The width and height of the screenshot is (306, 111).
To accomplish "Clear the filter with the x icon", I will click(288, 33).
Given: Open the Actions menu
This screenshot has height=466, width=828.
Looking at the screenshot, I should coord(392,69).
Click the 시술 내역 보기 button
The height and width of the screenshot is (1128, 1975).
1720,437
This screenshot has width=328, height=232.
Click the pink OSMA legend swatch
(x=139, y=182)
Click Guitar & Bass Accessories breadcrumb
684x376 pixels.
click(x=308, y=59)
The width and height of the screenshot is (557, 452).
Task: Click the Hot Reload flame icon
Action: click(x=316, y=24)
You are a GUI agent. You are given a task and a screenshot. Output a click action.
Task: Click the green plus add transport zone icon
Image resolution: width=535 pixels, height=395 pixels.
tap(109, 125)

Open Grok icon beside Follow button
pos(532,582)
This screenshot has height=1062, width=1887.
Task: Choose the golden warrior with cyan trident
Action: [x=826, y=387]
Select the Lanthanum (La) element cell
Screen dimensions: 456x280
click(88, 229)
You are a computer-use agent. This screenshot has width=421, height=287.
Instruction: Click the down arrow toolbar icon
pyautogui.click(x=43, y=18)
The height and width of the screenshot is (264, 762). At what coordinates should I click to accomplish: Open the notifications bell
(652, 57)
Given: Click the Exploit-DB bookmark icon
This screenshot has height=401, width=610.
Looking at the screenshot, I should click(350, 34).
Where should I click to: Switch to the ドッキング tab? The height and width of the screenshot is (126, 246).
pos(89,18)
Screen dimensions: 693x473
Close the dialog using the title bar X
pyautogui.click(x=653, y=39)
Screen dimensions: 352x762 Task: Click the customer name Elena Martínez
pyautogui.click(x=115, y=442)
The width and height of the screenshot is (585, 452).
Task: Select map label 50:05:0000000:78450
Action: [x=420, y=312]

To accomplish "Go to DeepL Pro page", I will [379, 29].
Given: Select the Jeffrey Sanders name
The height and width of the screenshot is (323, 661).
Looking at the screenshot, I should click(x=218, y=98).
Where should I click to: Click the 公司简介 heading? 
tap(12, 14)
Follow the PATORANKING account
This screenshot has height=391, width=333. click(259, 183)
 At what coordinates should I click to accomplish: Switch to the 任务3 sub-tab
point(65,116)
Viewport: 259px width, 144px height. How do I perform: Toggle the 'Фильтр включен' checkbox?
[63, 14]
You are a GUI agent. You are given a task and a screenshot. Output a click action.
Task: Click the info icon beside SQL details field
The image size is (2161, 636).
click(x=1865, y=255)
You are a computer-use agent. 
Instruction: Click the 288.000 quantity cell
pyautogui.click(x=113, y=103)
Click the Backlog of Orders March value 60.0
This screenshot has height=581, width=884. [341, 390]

------------------------------------------------

#### WRITTEN EXERCISE:
Quote word for word the stretch of the records from their first line through the line containing "Action: click(x=316, y=24)", including both ends.

#### WORKED SOLUTION:
The width and height of the screenshot is (306, 111).
To accomplish "Clear the filter with the x icon", I will click(288, 33).
Given: Open the Actions menu
This screenshot has height=466, width=828.
Looking at the screenshot, I should coord(392,69).
Click the 시술 내역 보기 button
The height and width of the screenshot is (1128, 1975).
1720,437
This screenshot has width=328, height=232.
Click the pink OSMA legend swatch
(x=139, y=182)
Click Guitar & Bass Accessories breadcrumb
684x376 pixels.
click(x=308, y=59)
The width and height of the screenshot is (557, 452).
Task: Click the Hot Reload flame icon
Action: click(x=316, y=24)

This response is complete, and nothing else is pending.